【番外編】パタゴニア日本支社さまにお聞きしました ~パタゴニアってどんな会社~

2023年1月25日

パタゴニアってどんな会社?~社員に浸透するパタゴニア・バリュー~

SAAアメリカのベンチュラに本社を置くパタゴニアさんですが、日本支社にはどのくらい人数がいるのですか?どんな社員の方たちが働いていますか?

近藤:直営店が国内に22店舗あり、パートタイマーを含め800名弱が働いています。みんな、会社のビジョンに共感して入って来ています。やはりアウトドア好きは多いですね。特に店舗スタッフの場合は、商品をお客様に説明するにあたり、自分も実際にユーザーであるというのは大きいと思います。

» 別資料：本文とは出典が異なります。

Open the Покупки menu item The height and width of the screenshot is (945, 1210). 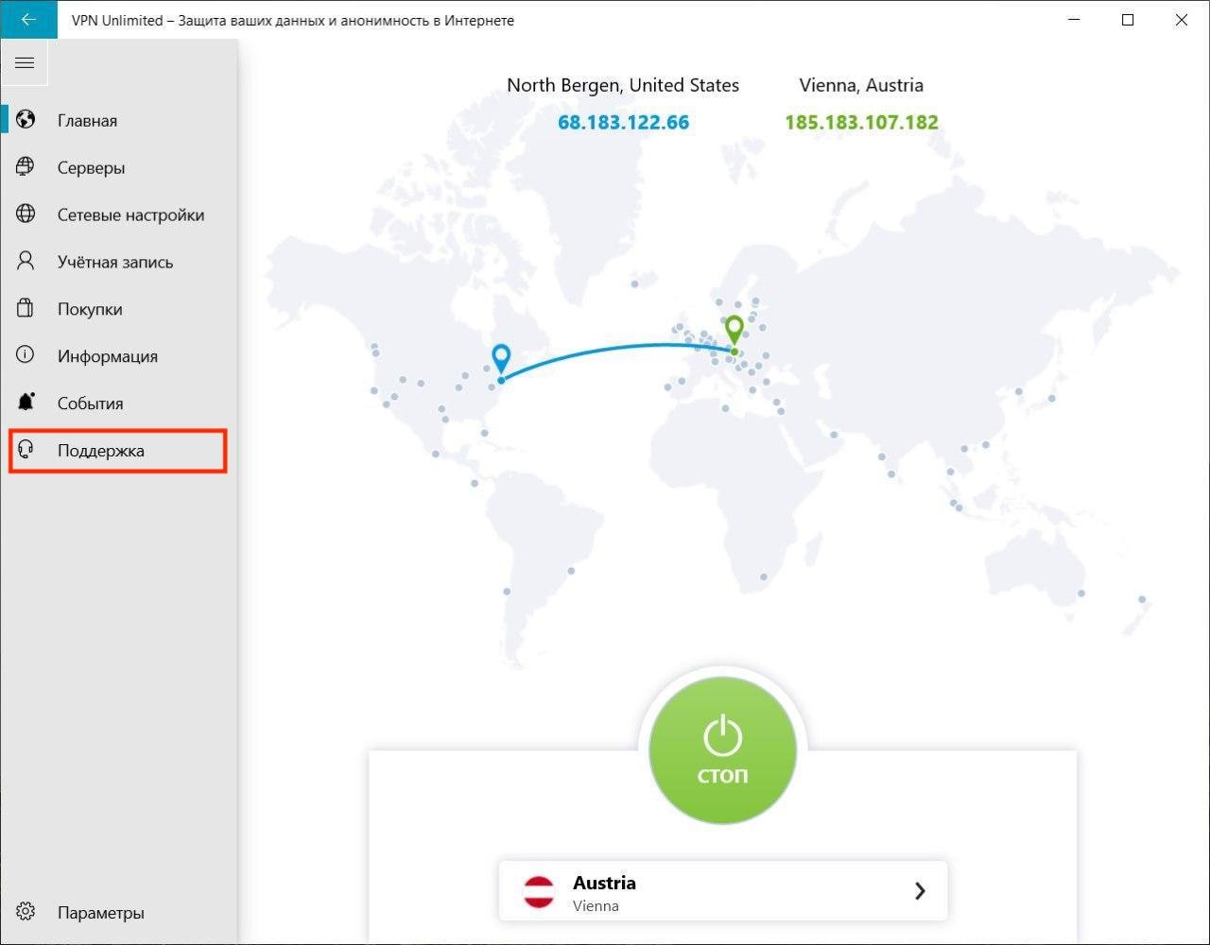tap(90, 309)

SAA御社は理念やビジョンを大切にされている会社という印象ですが、社員の方への教育や研修はどのようなものがありますか?

近藤:パタゴニアではバリューをとても大切にしています。社内で大きな決断や発表がされるときは、本社・支社という枠組みを超え、店舗をクローズし、社員全員でその意味を考えたり祝ったりする機会が設けられます。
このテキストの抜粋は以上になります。